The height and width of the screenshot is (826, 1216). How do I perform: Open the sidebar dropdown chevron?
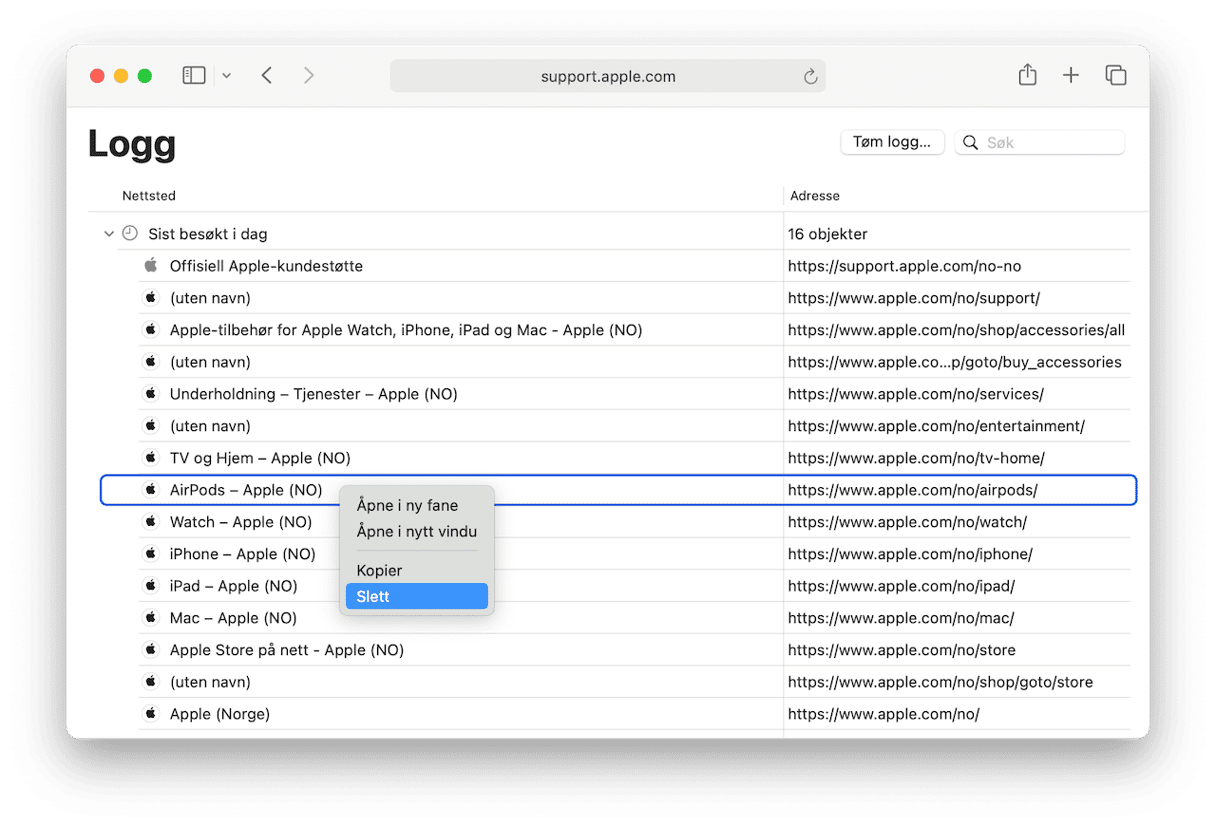(x=226, y=76)
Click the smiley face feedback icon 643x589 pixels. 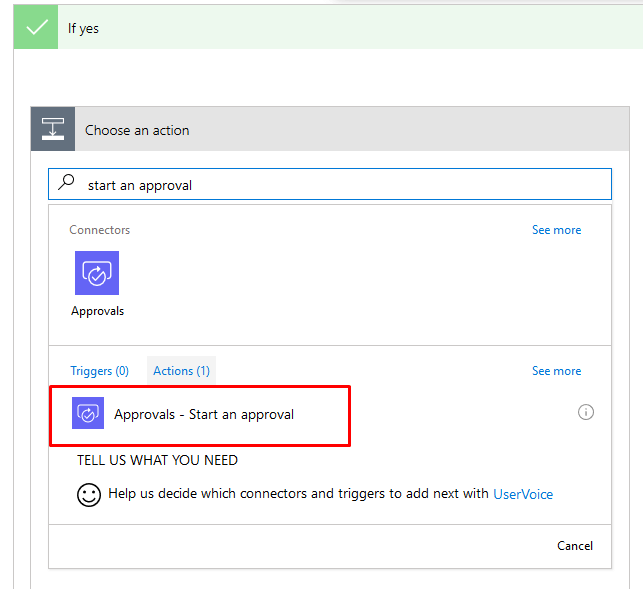click(89, 495)
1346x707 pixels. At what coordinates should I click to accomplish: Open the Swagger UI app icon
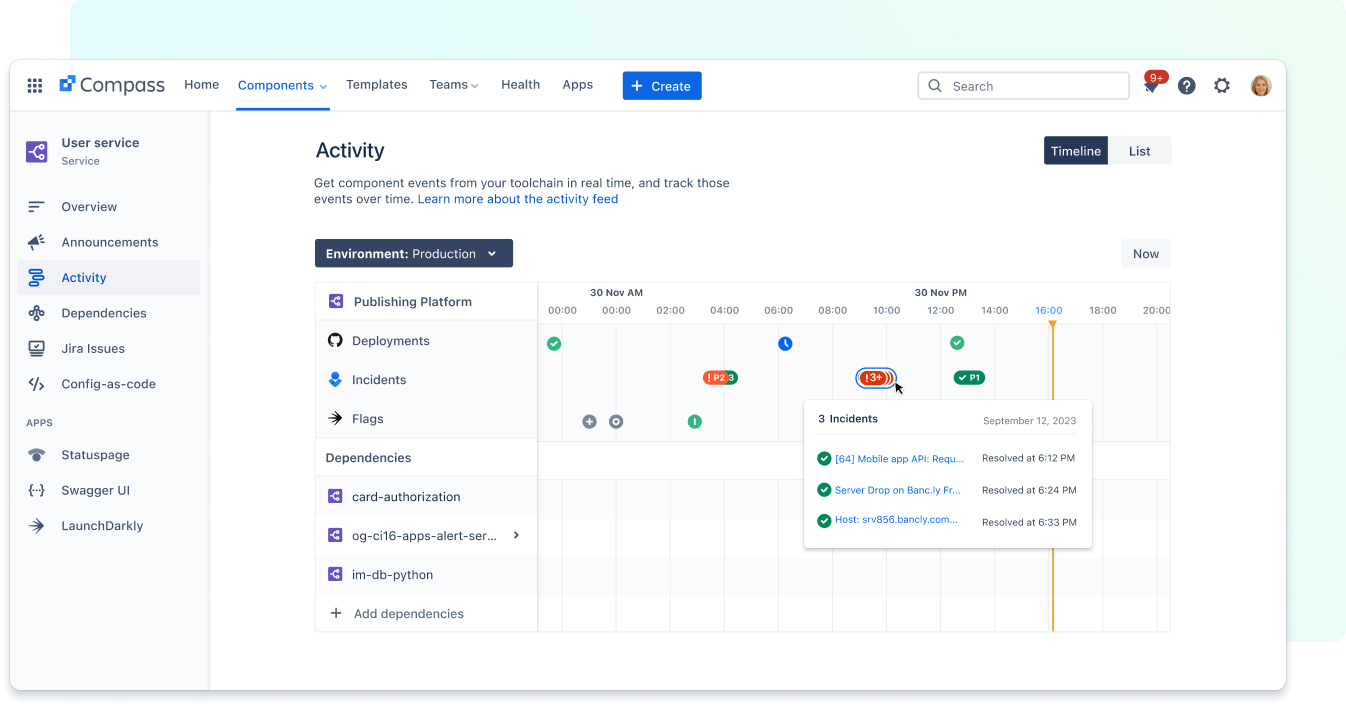tap(38, 490)
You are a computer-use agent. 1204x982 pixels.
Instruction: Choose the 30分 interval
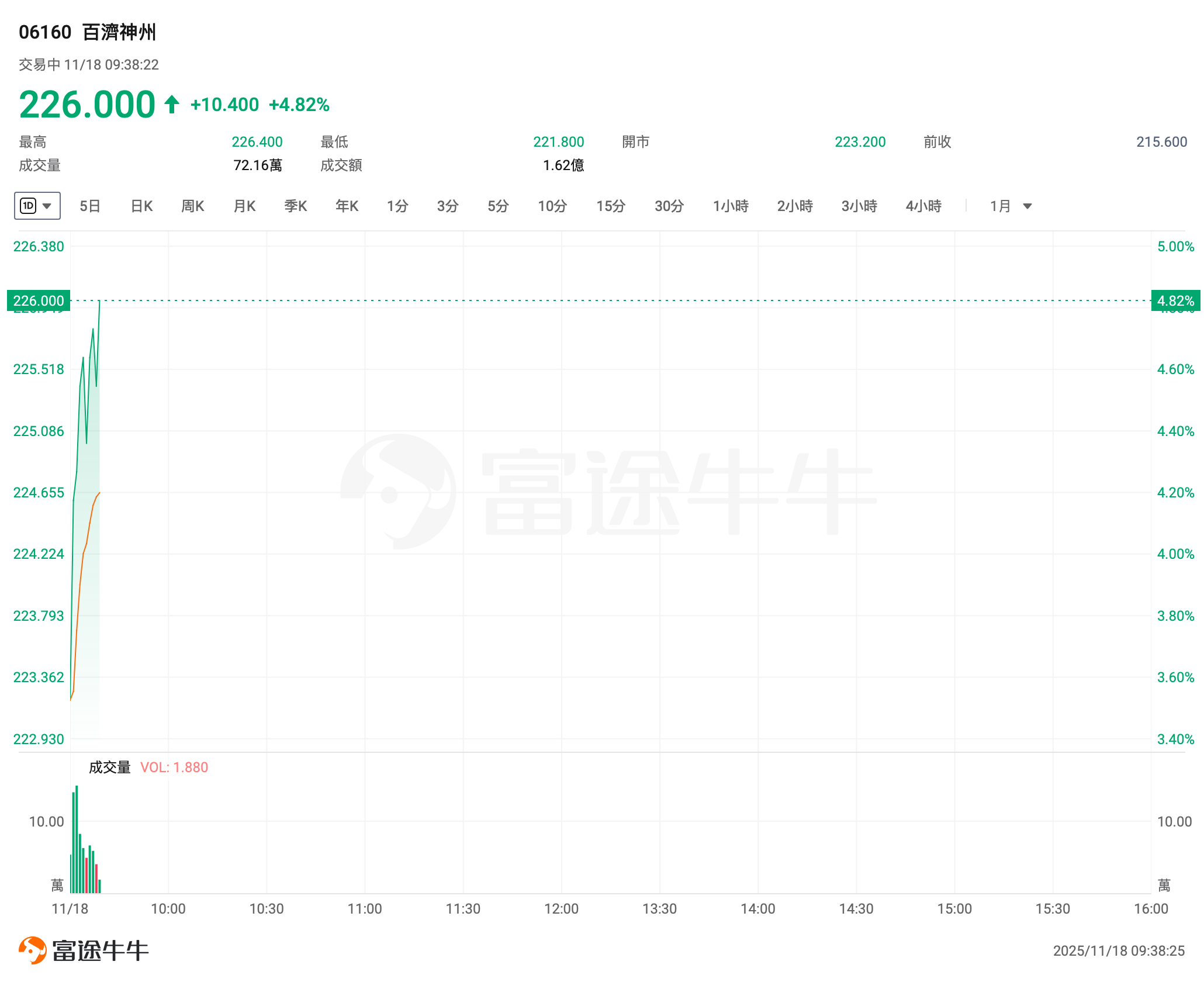pyautogui.click(x=669, y=206)
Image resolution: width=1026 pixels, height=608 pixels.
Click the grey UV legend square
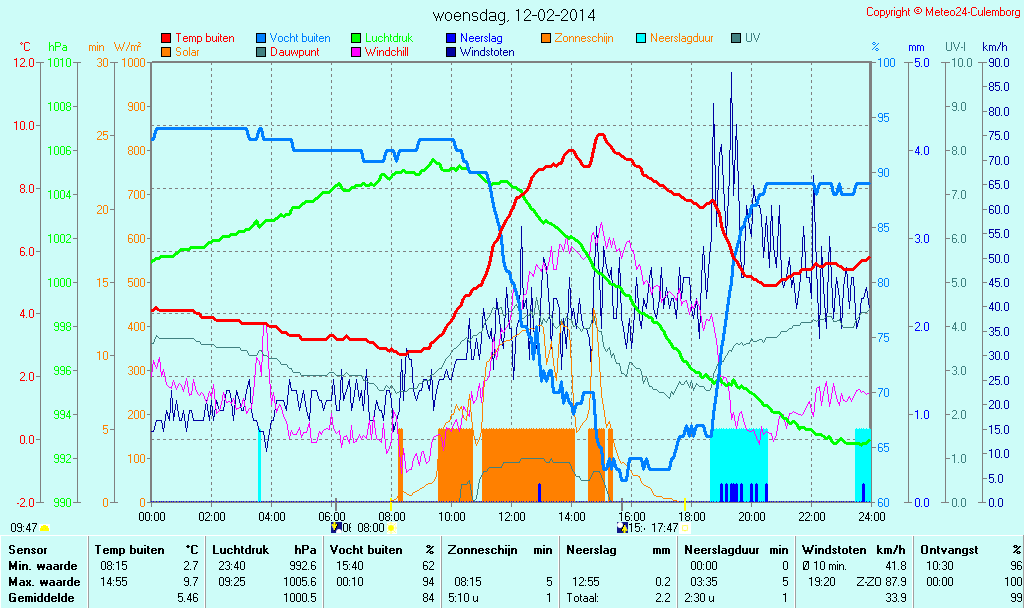(736, 38)
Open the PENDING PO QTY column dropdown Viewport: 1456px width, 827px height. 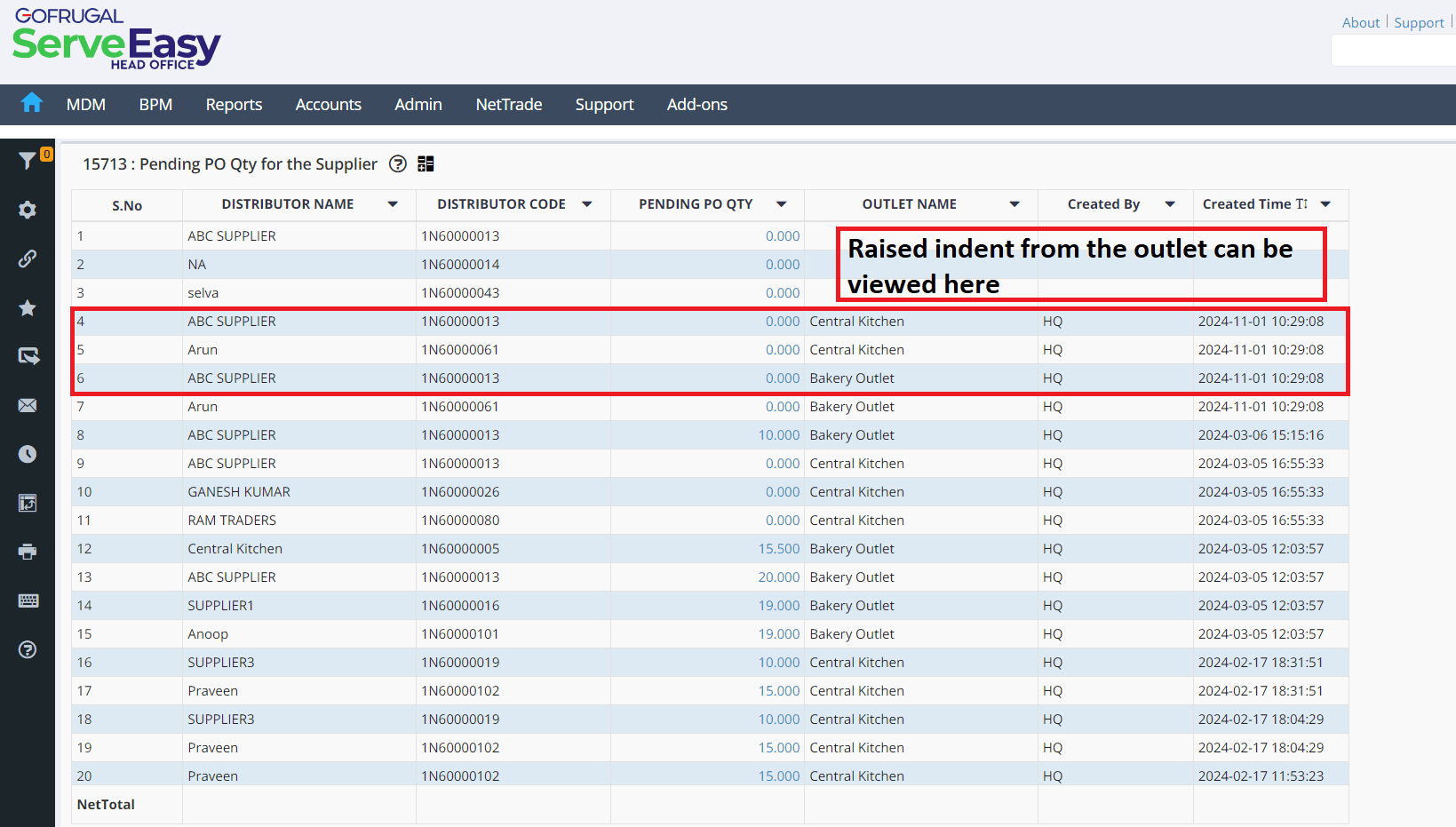click(781, 204)
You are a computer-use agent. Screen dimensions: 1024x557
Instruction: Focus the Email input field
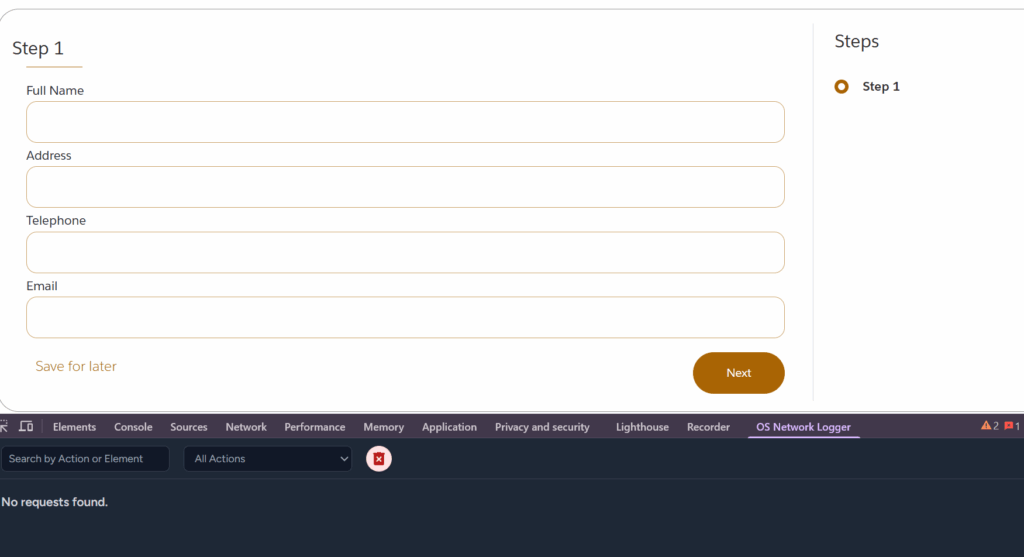405,317
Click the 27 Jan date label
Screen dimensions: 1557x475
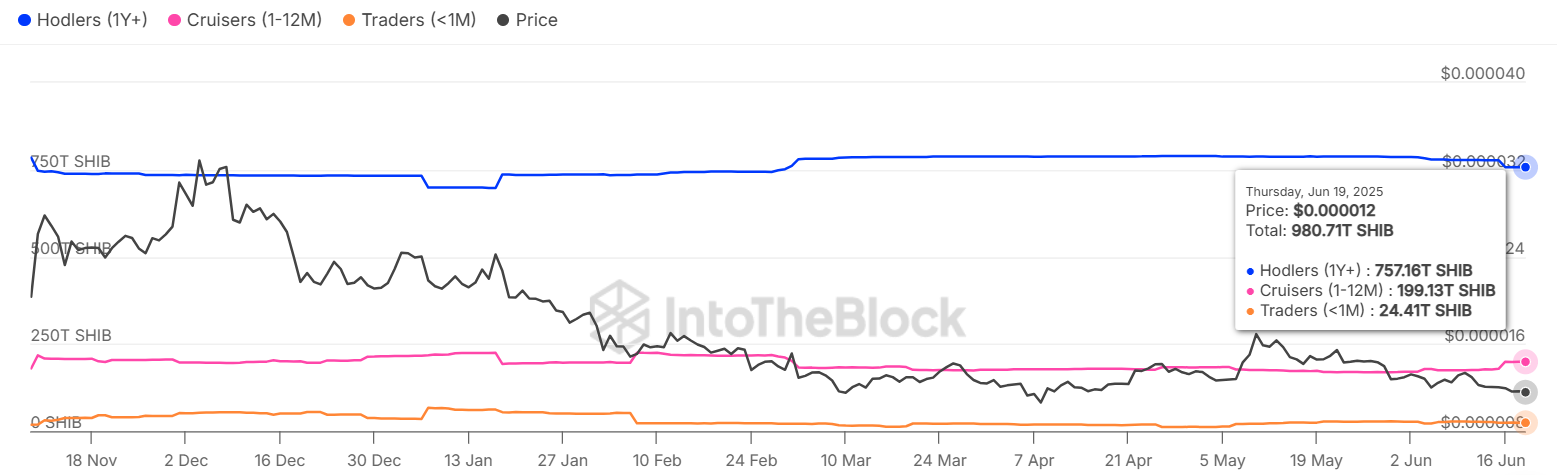pos(562,462)
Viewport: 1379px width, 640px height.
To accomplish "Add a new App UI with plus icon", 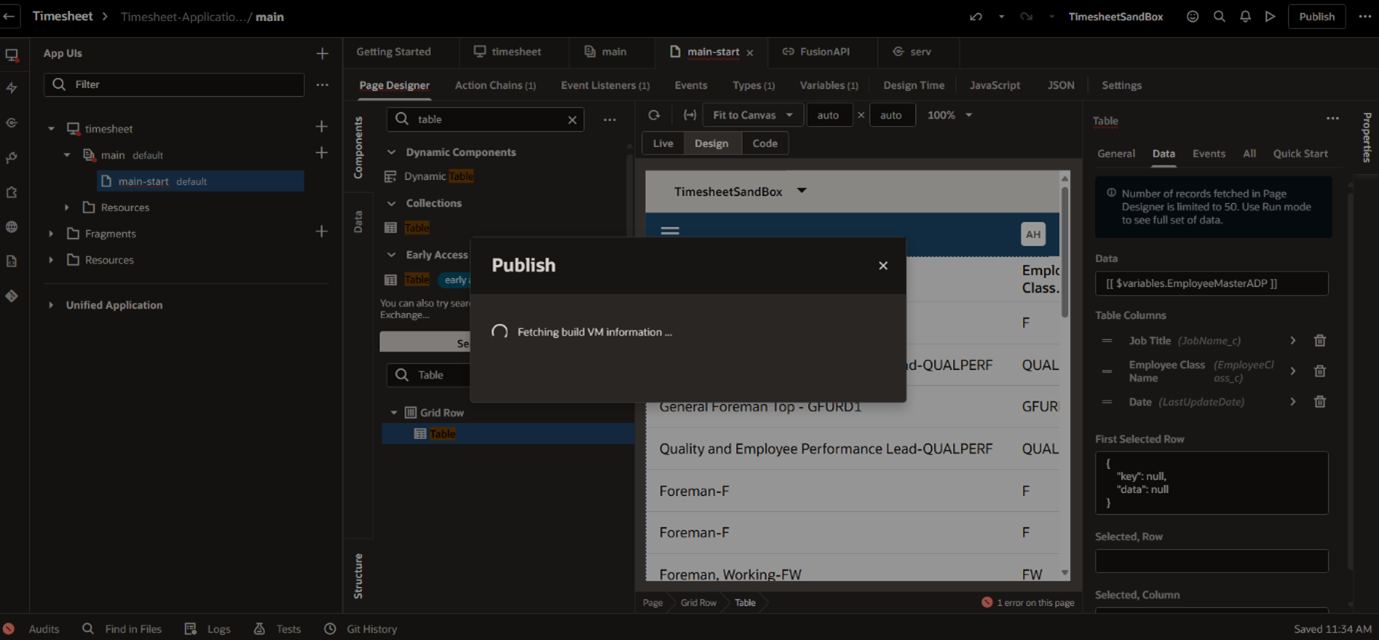I will (322, 54).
■ ■ ■
For each line above that contains the word "agent", copy that line.

You are a computer-use agent. 1204x982 pixels.
You are a computer-use agent. Screen dimensions: 1024x557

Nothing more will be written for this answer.